Fuente: Diario Público, España

Tras la presentación del libro, Morin pudo extenderse en su análisis del conflicto arabo-israelí; una pregunta de la prensa se lo puso en bandeja. En un esforzado castellano, y con la pausa propia del filósofo, Morin se destapó con una crítica abierta al Estado israelí. “Los judíos, en Israel, han hecho nacer un nuevo antisemitismo “, dijo y añadió: “Israel actúa en Palestina para defender su seguridad, pero el componente religioso, el de la tierra prometida, está ahí».

Paradoja histórica

Pese a la aparente dureza de sus palabras, Morin las acompañó de un análisis historicista de la trayectoria errante del pueblo judío, haciendo gala de su capacidad y voluntad multidisciplinar a la hora de disertar. Lo paradójico, según Morin, es que mientras “los cristianos rechazaron a los judíos”, éstos fueron “acogidos y respetados por el Imperio Otomano-islámico”, y sin embargo ahora parecen condenados a no entenderse judíos y árabes.

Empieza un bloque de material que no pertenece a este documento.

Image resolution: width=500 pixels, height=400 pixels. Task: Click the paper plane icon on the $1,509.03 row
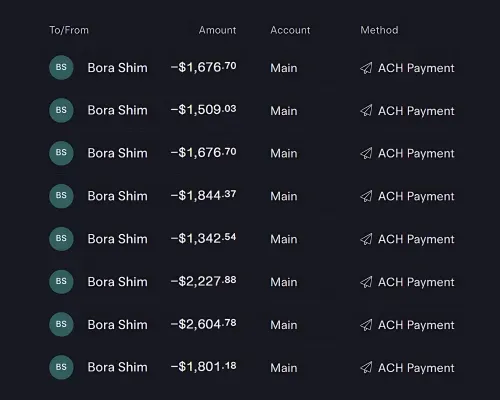366,111
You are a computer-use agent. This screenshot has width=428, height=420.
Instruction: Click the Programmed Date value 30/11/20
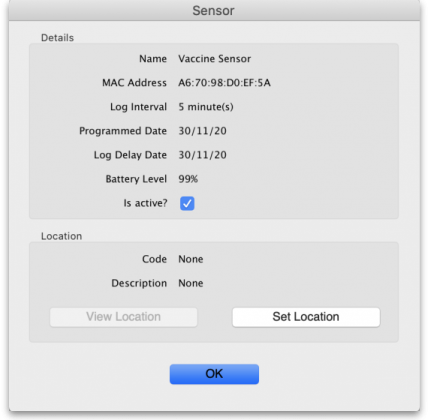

Cuando reflexiona sobre las vicisitudes del pueblo judío, Morin sabe de qué habla. Con razón, el libro que el miércoles presentaba es una particular biografía de su padre (Vidal), un judío de origen sefardí, procedente de una familia que se estableció en Salónica, pasando por Livorno, antes de hacerse francesa en París.

Algunas revelaciones

El pensador francés subrayó un hecho poco conocido, como es “el papel de algunos de los marranos (judíos conversos) en el desarrollo de la cultura europea”. Para ejemplificarlo, Morin citó a dos personajes de relieve: el también pensador francés Michel de Montaigne y el fraile y cronista español Bartolomé de las Casas, “ambos de origen marrano y que, con la conciencia de las persecuciones vividas por los judíos, llegaron a ver con compasión a los indios de América”.

De Vidal y los suyos, Morin confesó que nunca tuvo la intención de convertirla en una novela, “porque no pretendía idealizar a una persona, ni hacer un elogio fúnebre, sino que quería dar todos los rasgos de Vidal, incluidos los menos gloriosos”. Sin quererlo, la obra está más cerca de la novela que del ensayo y quizás sea, como el propio Morin admitió el miércoles, por la “vida novelesca” de su padre.

El filósofo argelino Sami Naïr, que acompañó el miércoles a Morin en el acto de presentación, apuntó que con esta obra el lector descubrirá la “dimensión humana” del filósofo, más allá de su perfil conocido de pensador. Naïr elogió la figura del padre de Morin, Vidal, de quien dijo que encarna la dualidad “particularismo y universalidad” que los sefarditas de Salónica representaban.

El pensamiento complejo de Morin

La complejidad: La complejidad no es la simplificación puesta al revés, sino la interrelación de las distintas disciplinas del conocimiento. Comprender esto es clave para llegar a “civilizar” el conocimiento.

Necesidad de síntesis: El pensamiento de Morin conduce a un modo de construcción del saber que aborda el conocimiento como un proceso que es a la vez, biológico, cerebral, espiritual, lógico, lingüístico, cultural, social e histórico. La ‘transdisciplinaridad’ es su apuesta para llegar a comprender.

Nivel prehistórico: El filósofo sostiene que todavía estamos en una fase prehistórica con respecto al espíritu humano. La evolución sólo es posible si se aborda la complejidad.